Hay quienes hacen lecturas atávicas, propias de otros tiempos, recuerdan cuando aún teníamos algo de democracia y pretenden replicar transiciones gubernamentales sensatas como algunas de las pocas que vivimos en las últimas décadas. Hay que hacer comprender a esos profetas del pasado que esta realidad es diferente, que no es posible esperar un proceso democrático y transparente el 2017, que esta casta enquistada en el poder no piensa irse, que piensan quedarse por las buenas o por las malas.

Hay que echar a andar el discurso de la unidad nacional como único mecanismo para superar este autoritarismo, no es tiempo de buscarle la quinta pata al gato o de buscar afinidades ideológicas, tenemos que generar un proceso de concertación nacional que entregue un mensaje firme y decidido a Correa: o rectificas o seremos ingobernables.

La sociedad ecuatoriana tiene que unirse en el rechazo a este modelo: desde indígenas y campesinos, hasta trabajadores y patronos, desde ciudadanos hasta amas de casa, desde gente de izquierda hasta gente de derecha. Correa confía en nuestras diferencias para instalar su autoritarismo por décadas y gobernar fortificado desde el Epiclachima.
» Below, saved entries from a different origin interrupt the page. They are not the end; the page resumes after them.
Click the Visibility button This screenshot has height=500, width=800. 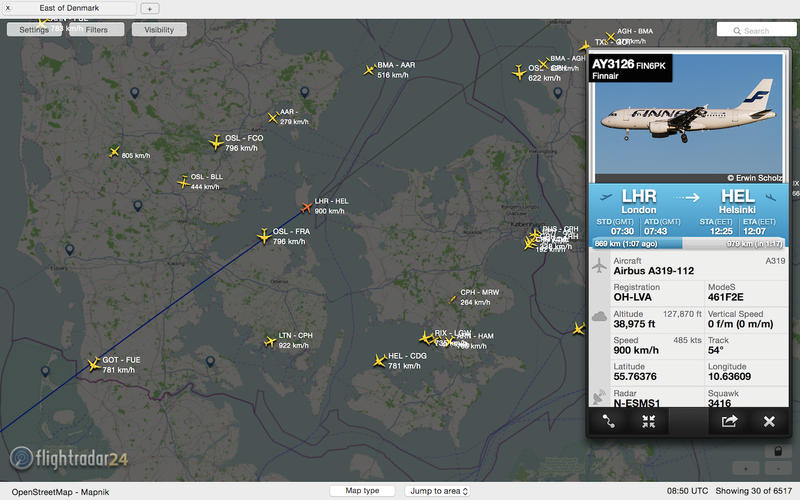coord(159,30)
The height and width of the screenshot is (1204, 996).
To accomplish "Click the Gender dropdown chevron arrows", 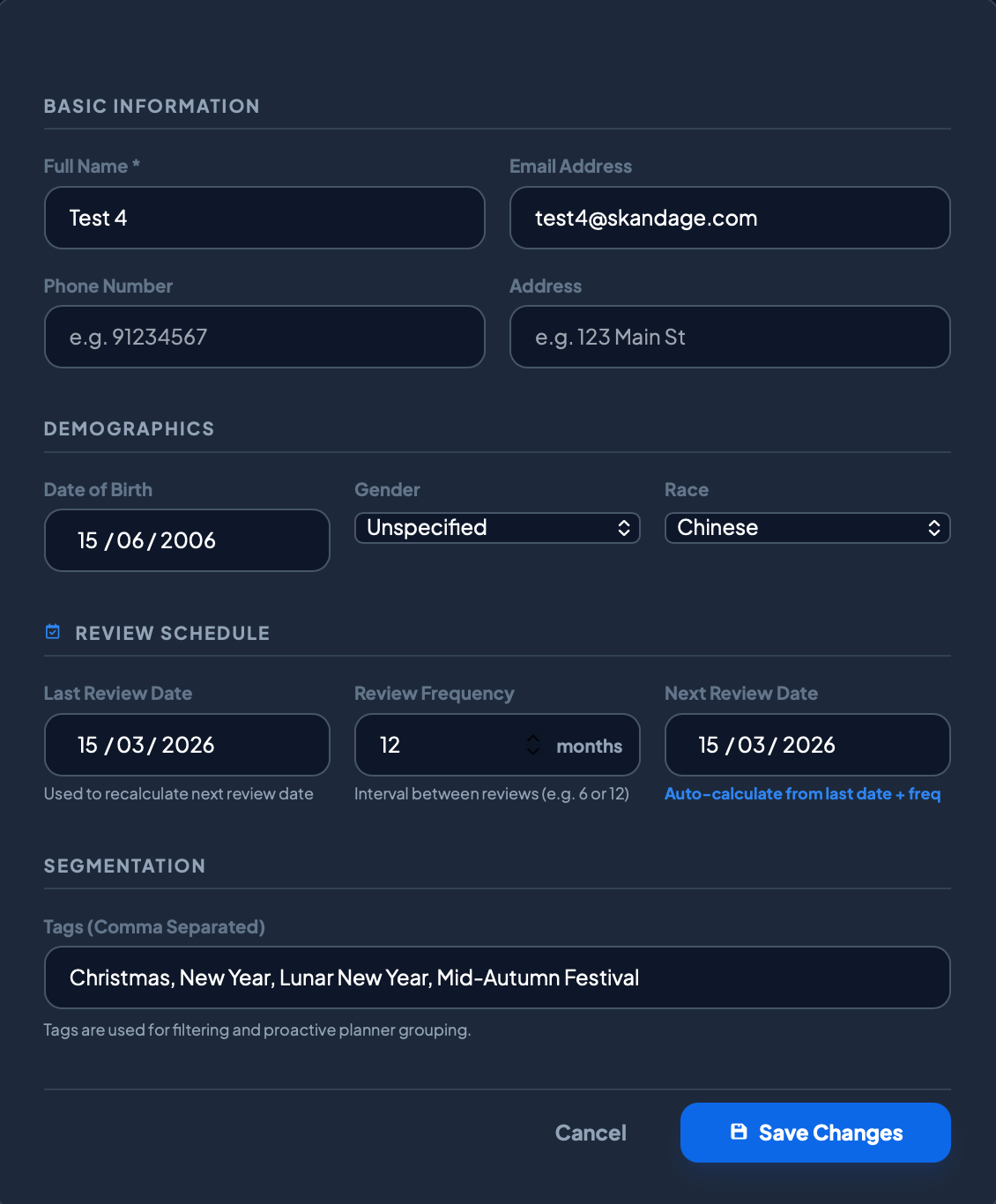I will click(x=626, y=527).
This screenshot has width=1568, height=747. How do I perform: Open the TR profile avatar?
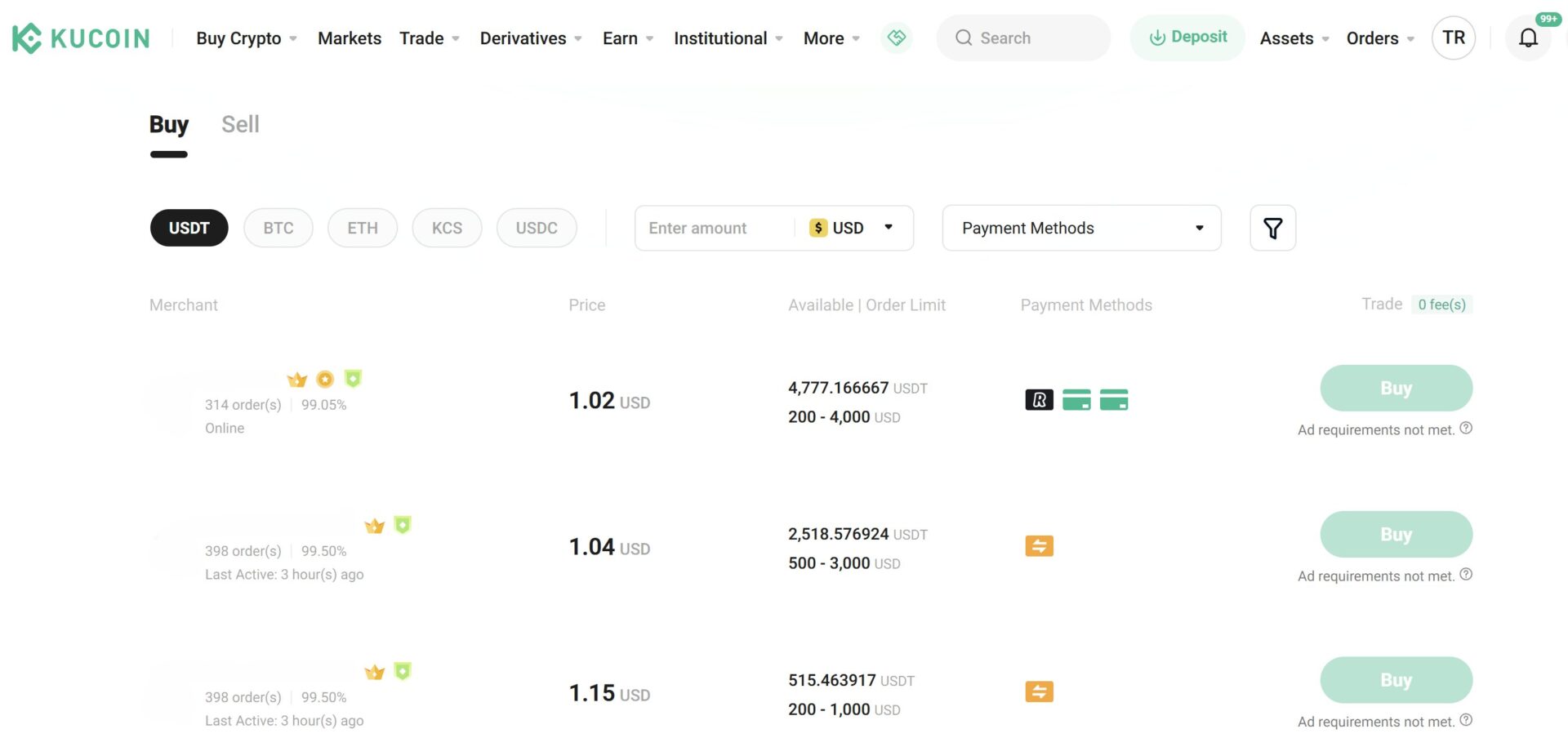[1453, 38]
No es momento de pensar en candidatos, sino de pensar en un programa de transición que nos saque del hoyo profundo en que nos ha metido la revolución ciudadana y que nos brinde un derrotero diferente sin tener que regresar a la obscura noche neoliberal. Solo un período de transición aupado por la inmensa mayoría del país y de todas las fuerzas políticas democráticas nos permitirá desarticular el complejo entramado constitucional, legal y burocrático, estructurado por Correa para perennizarse en el poder

Es necesario concertar un plan de salida del correísmo desde la perspectiva del interés común y priorizando el fin de este modelo: ello implica dejar de lado intereses personales y proyectos ideológico-partidistas.

Hoy la unidad nacional no es una opción, sino una necesidad nacional y en ese sentido hay que aplaudir la lucidez de Fanny Campos en Pachakutik, de Compromiso Ecuador y del movimiento de unidad propuesto por tres importantes autoridades locales del país.

Todavía me dan chirinchos y se me pone la piel de gallina con el mensaje por Twitter de Patiño: “Hoy me reuní con Presidente de Angola José Eduardo Santos, quien recibió 74% de votos en elecciones del 2012, a pesar de estar 33 años en poder”

Nos unimos o dejaremos que nuestros hijos sufran la Dictadura?